## Task description:
Continue the page on water in South Australia's towns and cities with the paragraphs that follow its last one.

## Text block:
····················
Topics > Water > Water in our towns and cities

About water in our towns and cities

On this page:

Almost 90% of South Australians live in cities and towns of more than 1000 people. Smart water management is critical to ensure these are vibrant places to live, work and visit; particularly given our harsh and unpredictable climate, which can be hot and dry, with occasional intense storms with heavy rains.

South Australia’s towns are widely spread across the state. Many are in areas with limited local water sources suitable for safe drinking water supplies; others were developed near rivers where they have experienced flash floods that were not expected when the towns were first settled.

The lifestyle we enjoy in our towns and cities today is the result of a long history of water services development and water management that has provided us with more secure water supplies, reduced flooding and less environmental impacts.

Urban water management has evolved over the years in ways that have enabled development to occur, while meeting a range of challenges including increasing water demands, drought, floods and pollution. In recent decades the need to protect our environment in line with community expectations has led to environmental rehabilitation actions and the use of alternative water sources, such as urban stormwater and wastewater for non-drinking water uses.

The water cycle

Natural water cycle

In natural environments that have not been urbanised, much of the ground surface is permeable to water. Rain soaks in to the soil and recharges groundwater or slowly runs off into creeks, rivers and the coast once the soil has become saturated (fully wet). Water use by plants and animals is limited to what is available from the rainfall and natural flows.

Urban water cycle

The way water flows through our towns and cities is called the urban water cycle. In contrast to natural environments, the built up areas in towns and cities have many hard surfaces that are impermeable to water (water runs off rather than soaking in). This includes roofs, roads and footpaths. These impermeable areas reduce the rate that rain soaks into the soil and recharges groundwater. Larger volumes of water quickly run off these surfaces into the stormwater system (a network of drains) and then flow out to our rivers and coast. In many places what were natural waterways have been re-aligned (straightened) and concreted to help to drain this water away as quickly as possible in order to minimise the risk of flooding properties and roads that were built close to the waterways.

Depending on the soil type, rainfall pattern and amount of impervious area, urban developments will greatly increase the runoff compared to a natural area. These higher and more frequent runoff volumes and flow rates change the flow patterns in waterways and increase erosion of the creek bed and banks. This affects the plants and animals that live in our urban waterways and increases the flows discharging to the coast.

More water is needed to sustain urban populations than can be supplied naturally from local sources in South Australia’s hot and dry climate. Water is needed in our homes, businesses, schools and all activities. The water requirements of many of our gardens, parks and playing fields is much higher than the natural ecosystems would have required. A complex water supply system delivers this additional water to our towns and cities.
····················
## Listed records:
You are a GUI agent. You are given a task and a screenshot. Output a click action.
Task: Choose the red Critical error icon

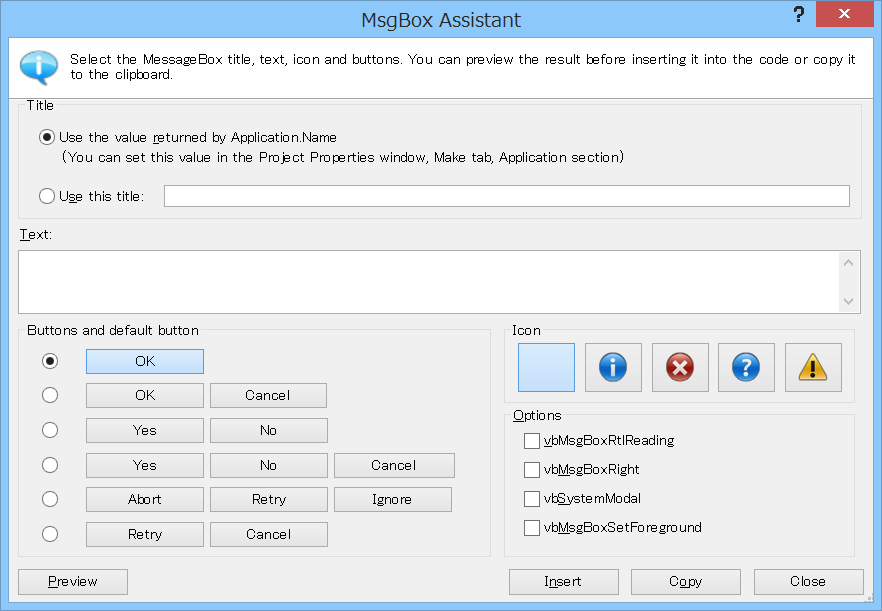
····················
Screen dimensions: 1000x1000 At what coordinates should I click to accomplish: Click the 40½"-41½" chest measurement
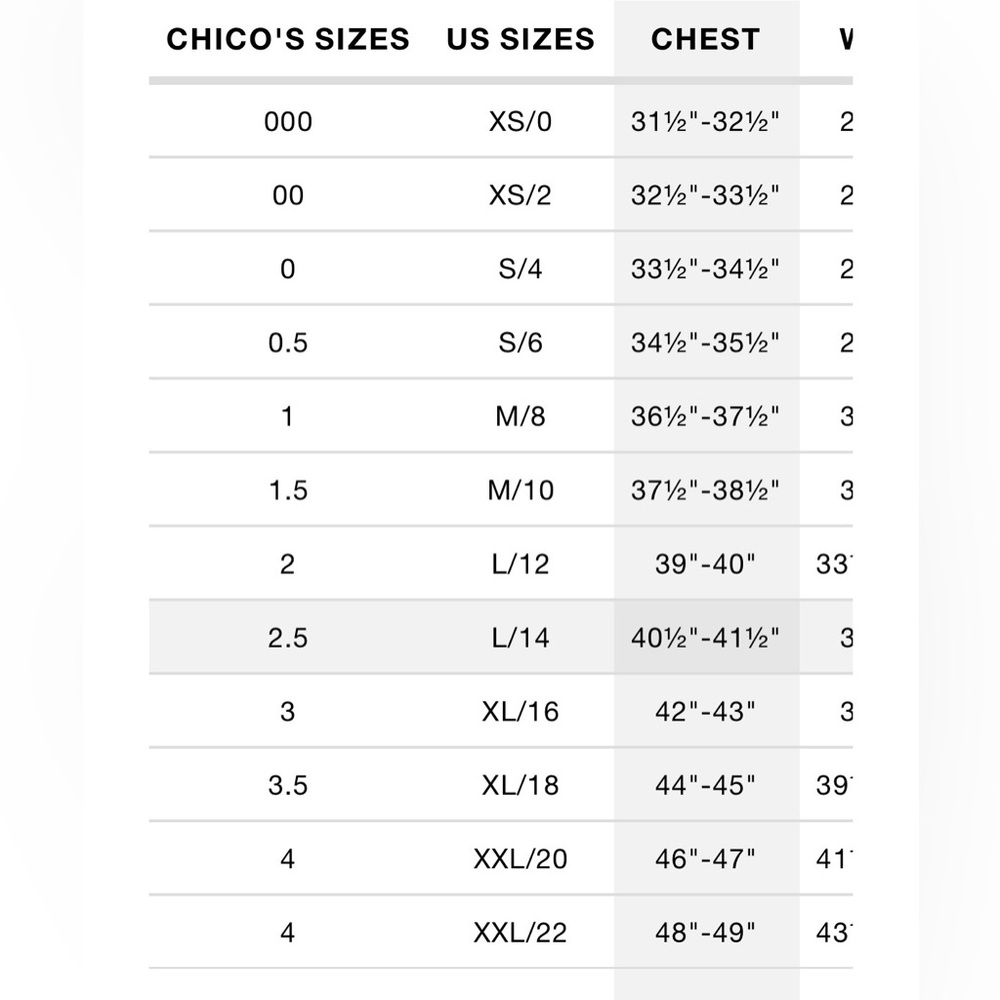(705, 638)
····················
## The reply:
Features of the urban water cycle

Urban Water Cycle process diagram
  • Water is supplied from storages to treatment plants and to our taps through a network of pipes thousands of kilometres long.
  • Wastewater from homes and businesses travels through a different network of sewerage pipes to treatment plants, where it is treated and then discharged to rivers or the coast – or reused.
  • Stormwater pits and drains collect rainwater run-off from roads and roofs and carry it into nearby waterways or in some places, directly to our coastal waters. Some stormwater is captured and treated for reuse.
  • Recycled wastewater and stormwater is used in some towns, cities and agricultural areas.
  • Discharges to coast and rivers carry any stormwater or wastewater that can’t be used or stored for later use.

Urban water sources

Drinking water

SA Water is the largest water supplier in South Australia. Almost 99% of South Australians are supplied with potable drinking water by SA Water, which also supplies the water for most urban activities across the state.

The water supplied by SA Water comes from the River Murray, reservoirs in the Mount Lofty Ranges, groundwater and seawater that has been desalinated. In towns and cities this water is used for a wide range of indoor and outdoor activities, including drinking and washing; businesses and industries; and watering parks and playing fields.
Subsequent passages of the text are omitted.